AIM: Please reproduce the bug report below word for word, everything from "2. Multiple processes" down to "check nodeg6, nodeg7,..".

TEXT EXCERPT:
R1.10-build-25: Cluster down due to cassandra db service not responding

Bug #1363331 reported by Saravanan Musuvathi
6
This bug affects 1 person
Affects Status Importance Assigned to Milestone
Juniper Openstack
Status tracked in Trunk
R1.1
Invalid
Critical
Deepinder Setia
Trunk
Invalid
Critical
Deepinder Setia

Bug Description

After leaving the setup overnight with traffic, noticed following
1. nova-conductor log was full of error and grown to 40+G.. Disk space in one node was 100% consumed by these logs..
2. Multiple processes were in Init state, due to Discovery Connection issue..

Even after moving the logs out, setup didnt recover..

Setup is in failure state for debugging.. Request to see why Connections to Discovery is failing.. you can check nodeg6, nodeg7,..

 cfgm, nodeg6.englab.juniper.net (10.204.217.46)

DATASET EXTRACT:
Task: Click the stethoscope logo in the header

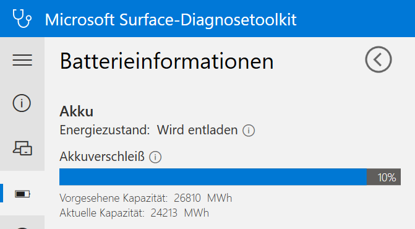Action: 22,19
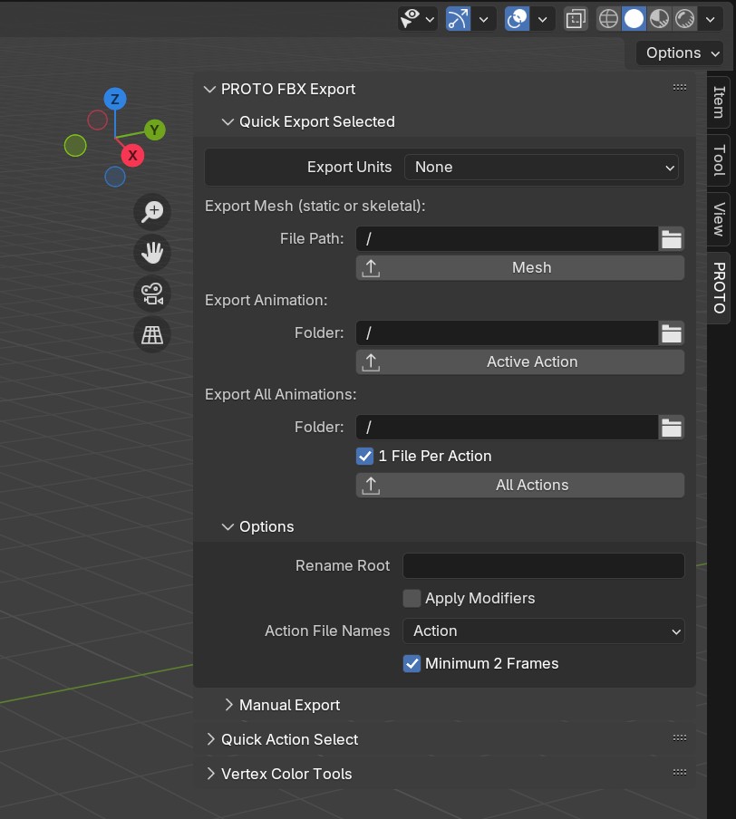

REPLY:
2. Multiple processes were in Init state, due to Discovery Connection issue..

Even after moving the logs out, setup didnt recover..

Setup is in failure state for debugging.. Request to see why Connections to Discovery is failing.. you can check nodeg6, nodeg7,..